I tried to stay out of the wine business, actually. But I eventually got to the point that I was spending all my free time reading about wine and tasting. Then a friend who owned a small French restaurant in the East Village asked me to work for him as a sommelier, and I couldn’t turn it down.
What type of training or experience prepared you to become a sommelier?
I’ve spent an enormous amount of time visiting wineries around the world; I think I’ve visited over 1,000 wineries. I think getting to know the people and the land is very important.
How did you end up at your current job?
I actually started at Morrell as the wine buyer for the retail store just about the time I was finishing up my studies for the Master of Wine title. Then the wine director of the restaurant left and I took over that job as well.
Tell us something interesting about your wine program.
I look under every rock and stone for high quality reds with no tannin. We have found that they are the most flattering for the food at the wine bar, where many of our dishes have Asian accents. We’ve been experimenting with some wines from different regions that we think are very flattering for the food. Some that I’ve put on recently include a Conca de Barbera made from the Trepat grape. Also a Rubis from Jura; Jura wines are really hot with the wine geek crowd right now. The rubis is a very light red made from the Trousseau and Poulsard grapes that I find complements a wide variety of food.
If you could only pick one bottle, what would you order off your own list — and why?
The 1983 Ried Loisberg Auslese Grüner Veltliner by Willi Brundlmayer. Older Gruner Veltliner is a life-changing experience.
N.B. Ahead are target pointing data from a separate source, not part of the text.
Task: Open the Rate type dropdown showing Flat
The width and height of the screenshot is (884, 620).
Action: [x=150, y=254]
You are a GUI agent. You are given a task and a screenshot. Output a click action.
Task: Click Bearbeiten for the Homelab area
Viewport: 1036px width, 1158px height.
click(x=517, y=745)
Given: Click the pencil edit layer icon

What’s the best value on your list?
Possibly the above, at $115. Also the Roots Klee Pinot Noir from Willamette, Oregon. It’s from organically-grown grapes and I had it packaged in a cool-looking recycled bag-in-box packaging. In order to encourage the whole green thing, we keep the price on it pretty low, $32 for a carafe.
Forget about your wine list. What wines are you most excited about right now? And why?
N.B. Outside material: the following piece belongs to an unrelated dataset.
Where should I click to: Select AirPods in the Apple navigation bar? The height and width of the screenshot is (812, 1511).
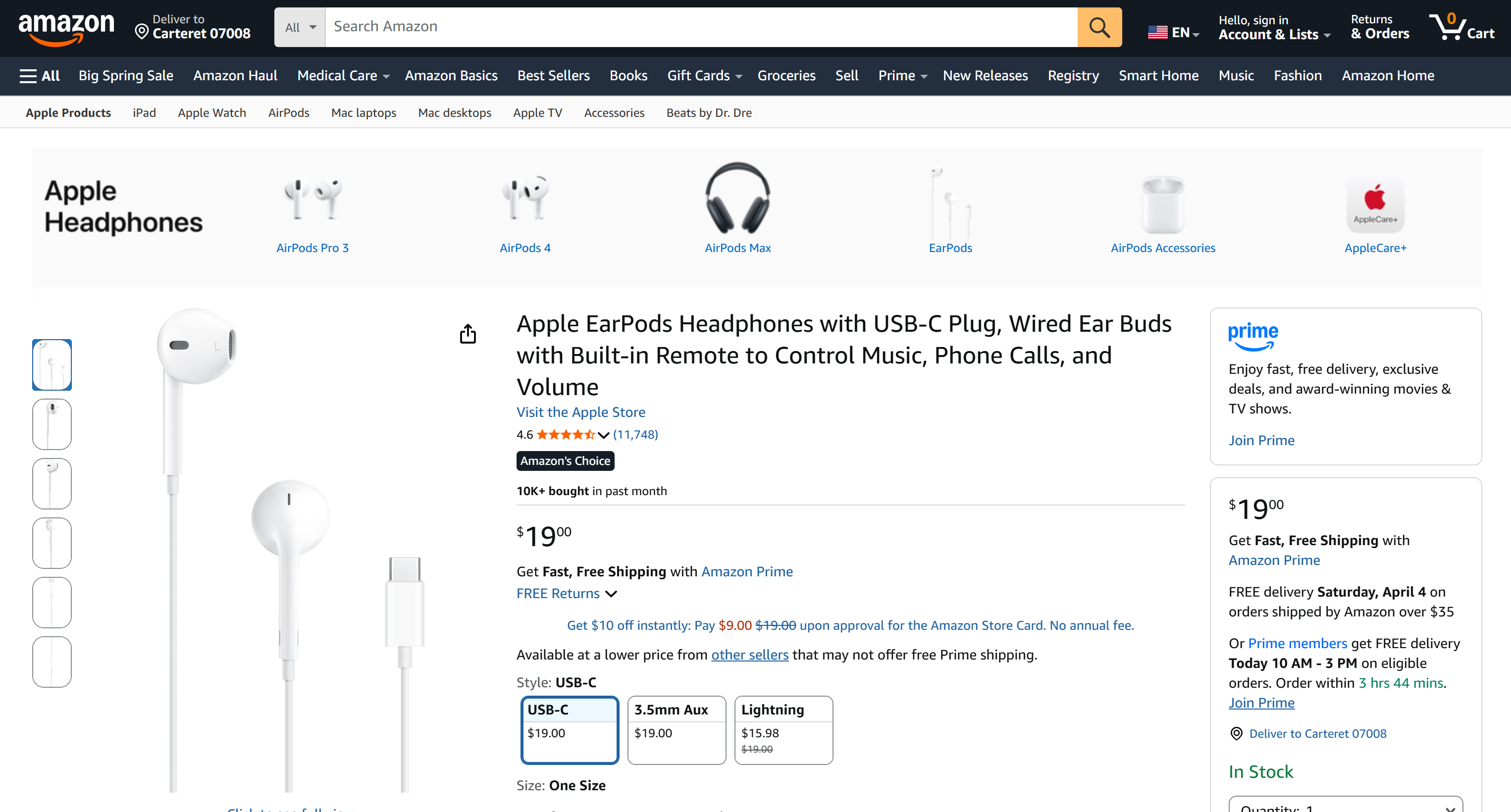289,112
I am pretty interested in the wines coming out of certain parts of Eastern Europe. I just tried some really well-made wines from Croatia. There was also a Slovenian winemaker in town the other day who showed me a killer Merlot.
Who is the most famous person you’ve ever served — and what did they order?
Hoda and Kathie Lee are regular lunch partrons at the wine bar; we’re right across from the NBC studios.
What do you like to drink?
I am a big fan of Riesling, from all parts of the winemaking world but especially Germany. A friend of mine commented recently that among the 500 or so bottles I have at home, almost none are Riesling. I told her that’s because I drank them all.
Do you enjoy beer?
I love beer; I am thrilled with the craft beer movement and how many Americans are embracing the concept of beer with flavor. We recently put several on at the wine bar and they’re very popular.
One thing I love about my job is the range of wines. Many restaurant buyers are focused on just one area of the world; I get to play in every part of the world where vines are grown; we just put two Greek wines by the glass and I’m looking at some Croatian wines next week. I also love buying for both a retail store and a wine bar; they’re really two different jobs; each with its positives and negatives and they kind of balance each other out. Morrell also does auctions and wine storage so I get a glimpse of those parts of the wine business as well.
What’s least rewarding about your job?
It’s very hard to keep everyone happy. Even with 100 wines by the glass, there’s always a customer who is disappointed that we don’t have this or that.That and all the state regulations around buying and selling wines; it’s like working in a police state.
If you weren’t a wine buyer, what would you be doing?
I’d be doing your job, a freelance wine journalist.